In a blog post last week, LAION (Large-scale Artificial Intelligence Open Network) trained three large-scale CLIP models—ViT-L/14, ViT-H/14 and ViT-g/14—with OpenCLIP. The creation of this model is believed to have set a new benchmark for driving image classification and generation forward.
CLIP models are typically trained in a self-supervised fashion on numerous (image, text) pairs. The blog says that with LAION, the team produced the ‘LAION-5B dataset’, which is believed to contain 5.8 billion closely related image and text pairs.

CLIP (Contrastive Language – Image Pre-training) is a neural network which learns visual concepts from natural language supervision efficiently. It can be applied to any benchmarks in visual classification by providing the names of the categories to be recognised—similar to the “zero-shot” capabilities of GPT-2 and GPT-3.
The CLIP model ViT B/32 was initially released by OpenAI to filter the dataset out of common crawl. The team believes that the best open source CLIP model out of the LAION-5B dataset completes the open source replication of the CLIP paper, released by OpenAI in 2021.
The new H/14 model aims to achieve top level numbers with a wide application beyond image generation in high-end classification and dataset creation. The H/14 model achieves 78.0% zero shot top-1 accuracy on ImageNet and 73.4% on zero-shot image retrieval at Recall@5 on MS COCO—considered the best open source CLIP model as of September 2022.

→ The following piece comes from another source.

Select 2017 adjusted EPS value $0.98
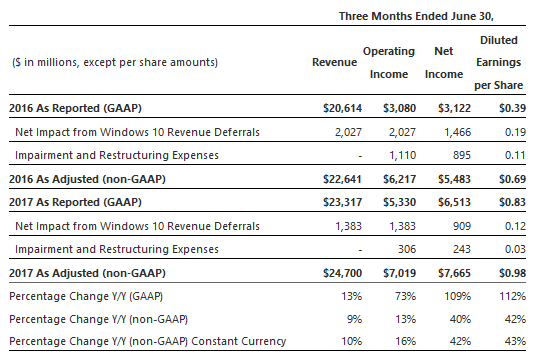The width and height of the screenshot is (539, 361). tap(512, 273)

The models are expected to be used for many applications such as clip guiding and conditioning, and claim to derive better results on models like stable diffusion. It can be further used for changing the text encoder to work in the multilingual setting or expanding to other modalities, and extracting the knowledge from smaller clips into a bigger one—to help bootstrap the learning processes.